Baird, the sources said, unsuccessfully pushed for tougher measures against Moscow last year. He was also upset that Harper's office would not allow him to use government jets more often when on official travel.
Just as significantly, two people familiar with Baird's thinking said he had concluded the low-tax tough-on-crime Conservatives did not have a good chance of winning another majority in the next election.
"It's better to leave now rather than being one of 35 ex-cabinet ministers suddenly seeking a job after the election," said one of the people, who declined to be named citing the sensitivity of the matter.
The signs of dissent are highly unusual, since Harper - seeking to win a rare fourth consecutive election - has kept a very tight grip since coming to power in early 2006.
Baird's loss is a political and strategic setback that comes at a tricky time.
Although the party has risen in the polls in recent months, it is still only neck-and-neck with the opposition Liberals of Justin Trudeau and looks on course to lose its parliamentary majority in the October polls.

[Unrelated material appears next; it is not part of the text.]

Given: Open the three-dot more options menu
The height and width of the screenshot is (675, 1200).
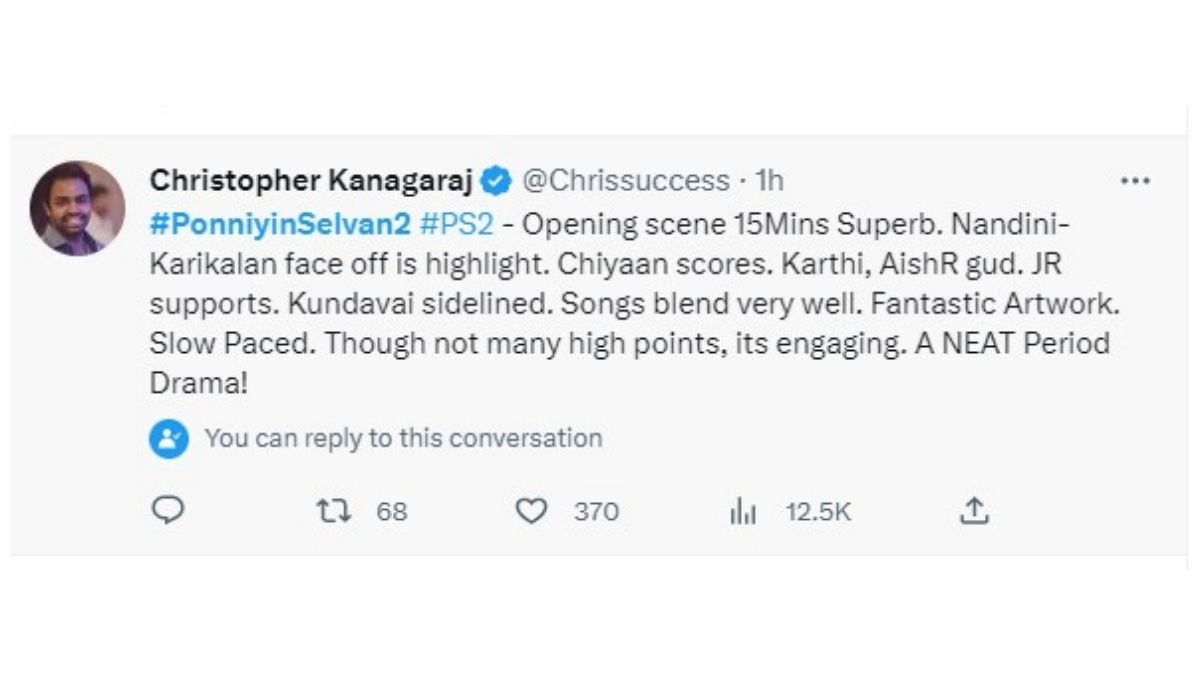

Surveys suggest Trudeau's party, which Harper paints as too soft on issues such as fighting terrorism, would only need few more percentage points in support to form a minority government.
Harper's office, asked on Wednesday to respond to media reports of tensions with Baird, pointed to the prime minister's statement on Tuesday praising the minister as a man who had "always been willing to do a lot of heavy lifting".
The feisty 45-year-old operated almost as a de facto deputy to Harper, who trusted him with some of the toughest files in government.
After the Conservatives took power in 2006 he pushed through an act designed to curb the influence of money in Canadian politics and later served as environment minister, even though he opposed the Kyoto climate change protocol.
As the minister in charge of infrastructure he helped oversee the government's multi-billion dollar stimulus package introduced after the 2008 recession.
He was also a senior party operator in the province of Ontario, which accounts for 36 percent of the 338 seats in the newly expanded House of Commons and where the Conservatives must do well if they want to stay in power.
Baird won his Ottawa seat three times by comfortable margins, counted among the party's top performers in Parliament and was a popular speaker at party events.
One government source acknowledged Baird and Harper had not agreed on everything, saying it was natural they would sometimes have different views. The source dismissed, however, talk of political tensions and fears over the party's prospects as "reckless innuendo and speculation" and played down the departure's overall impact.
"There are also other capable competent accomplished people in cabinet."
That said, Harper, who goes to the polls at a time when voters tend to tire of the existing government, can ill afford losses of politicians of Baird's stature.
Already, 25 Conservative legislators - more than 15 percent of the total - have said they will not run in the October election and more are certain to follow.
"There's no doubt he leaves a big hole in caucus and government and cabinet to be filled and people like John Baird don't come along every day," government minister Peter Van Loan told reporters after the foreign minister's announcement.
Another potential problem for Harper is that some Conservatives are starting to complain privately about the prime minister's take-no-prisoners style, which could be a sign they might rethink their careers.
Speculation is mounting that Justice Minister Peter MacKay, a one-time Harper rival who like Baird has been in government since 2006, might leave. MacKay told reporters this week he would run again, but Baird made a similar vow last year.
Conservative discipline is such that no dissident would dare complain openly for fear of punishment and Harper is very unlikely to change that.
"We're not going to compromise on principles," said the government source when asked about unhappiness in party ranks.
Harper is in no immediate danger because unlike in Britain and Australia, where legislators choose prime ministers and can quickly depose them, political leaders in Canada are elected by party members at special congresses.